What you have to do: Find the line with "Screen dimensions: 695x615" in the records below. Output exactly from there until after the line with "the ruler measure", without pictures.

Data for review:

- - - - -

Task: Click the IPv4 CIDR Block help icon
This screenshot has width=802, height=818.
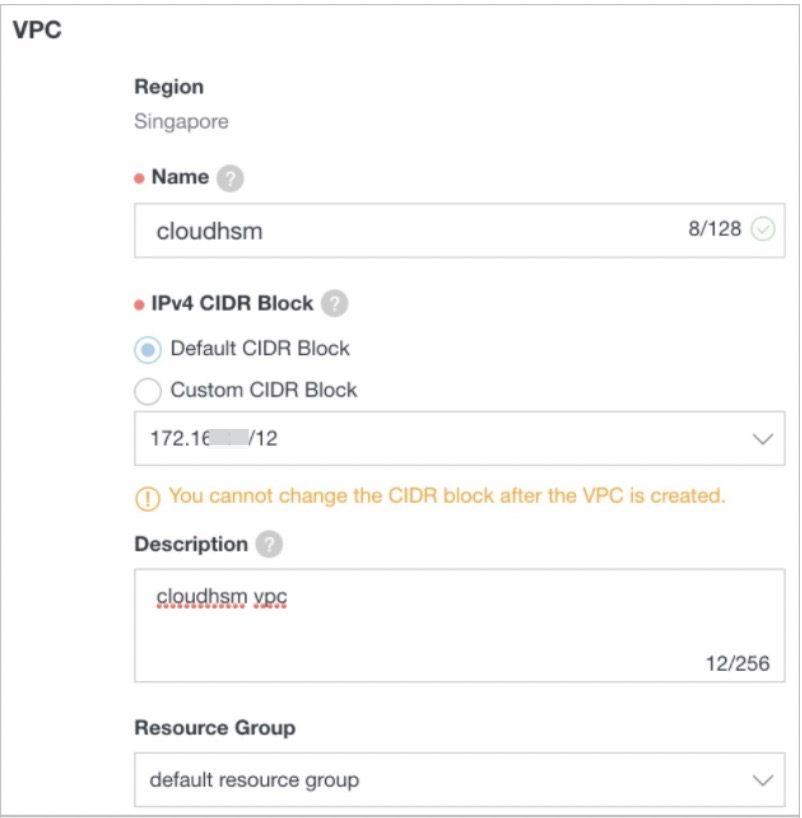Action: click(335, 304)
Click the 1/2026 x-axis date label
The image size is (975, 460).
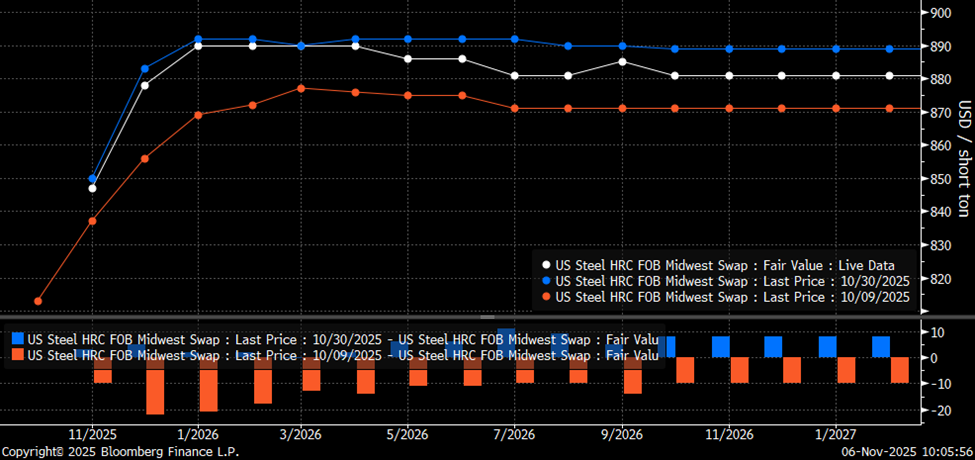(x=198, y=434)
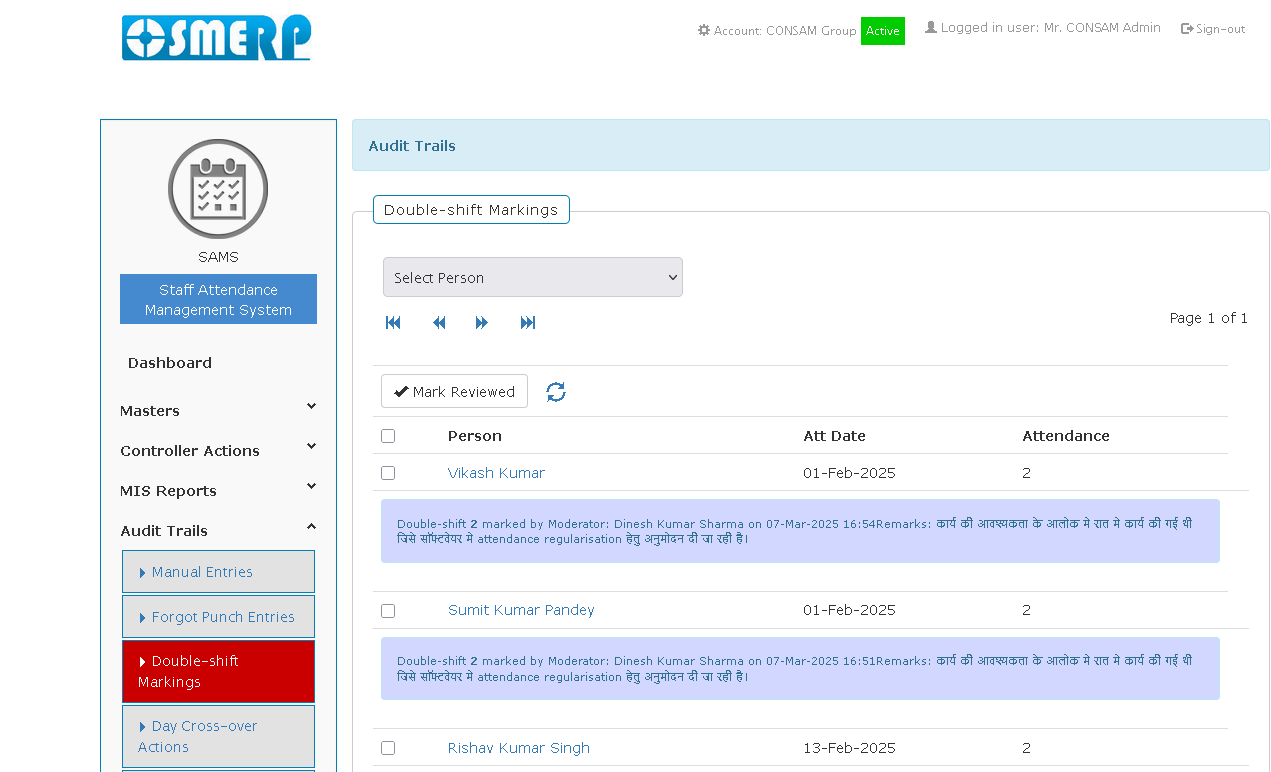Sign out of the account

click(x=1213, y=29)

- - - - -

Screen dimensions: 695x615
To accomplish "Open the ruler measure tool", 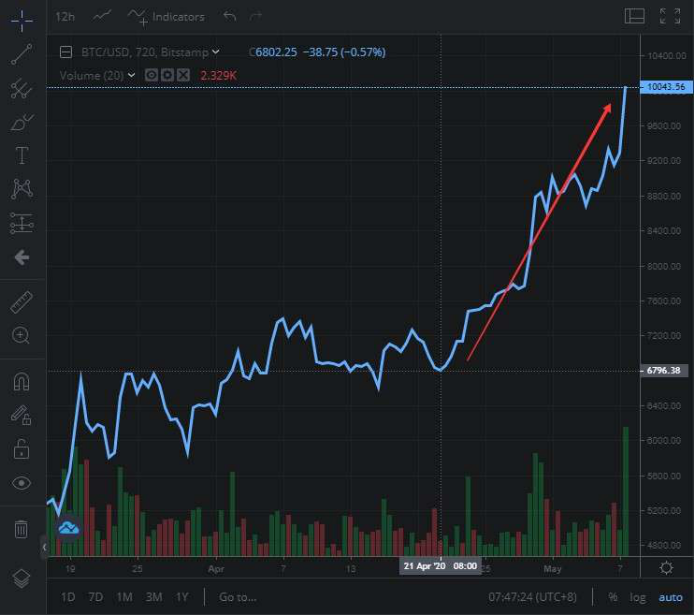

- - - - -

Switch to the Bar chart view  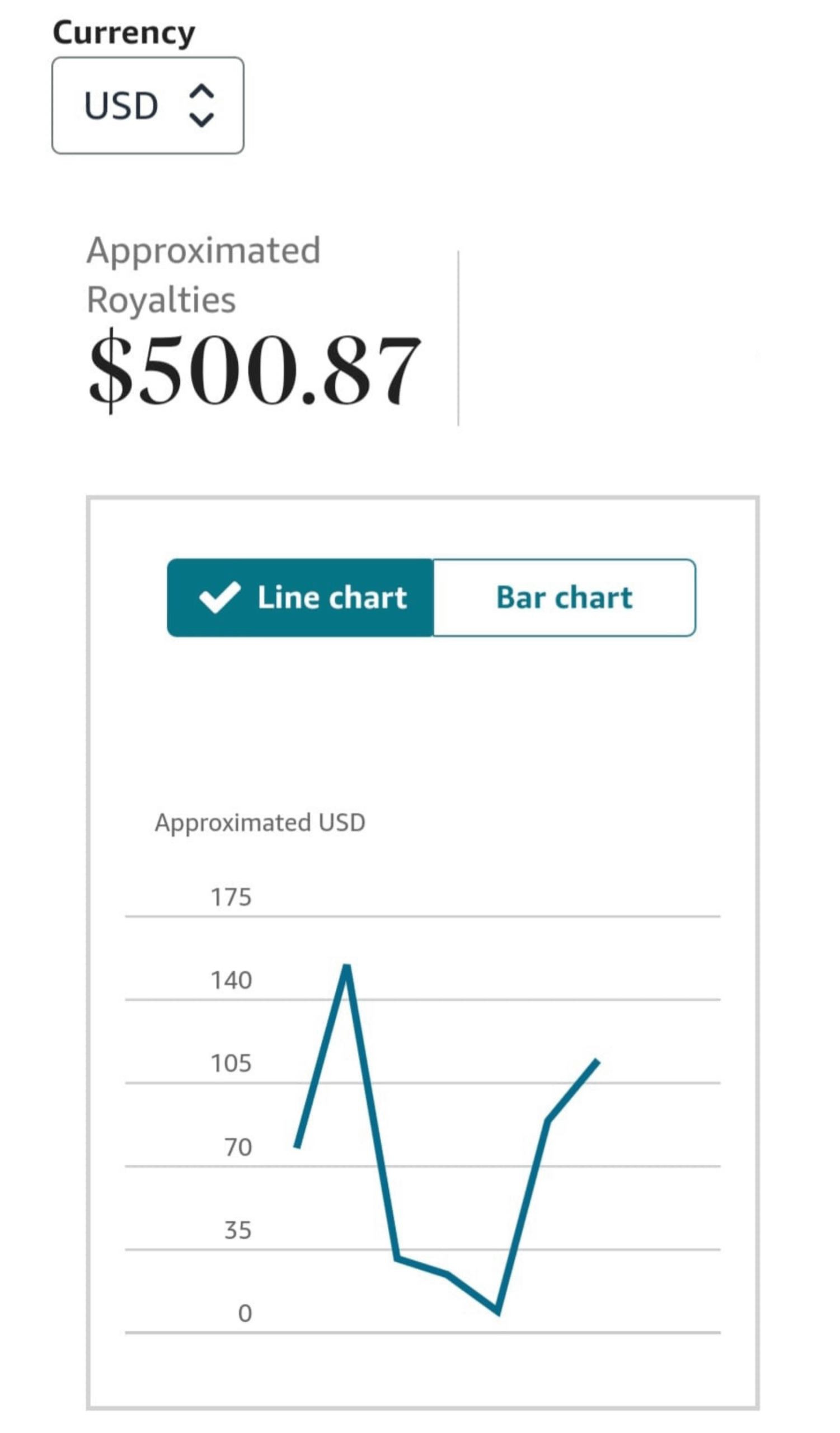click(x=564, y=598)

- - - - -

Answer to the exercise:
Screen dimensions: 695x615
To accomplish "Open the ruler measure tool", 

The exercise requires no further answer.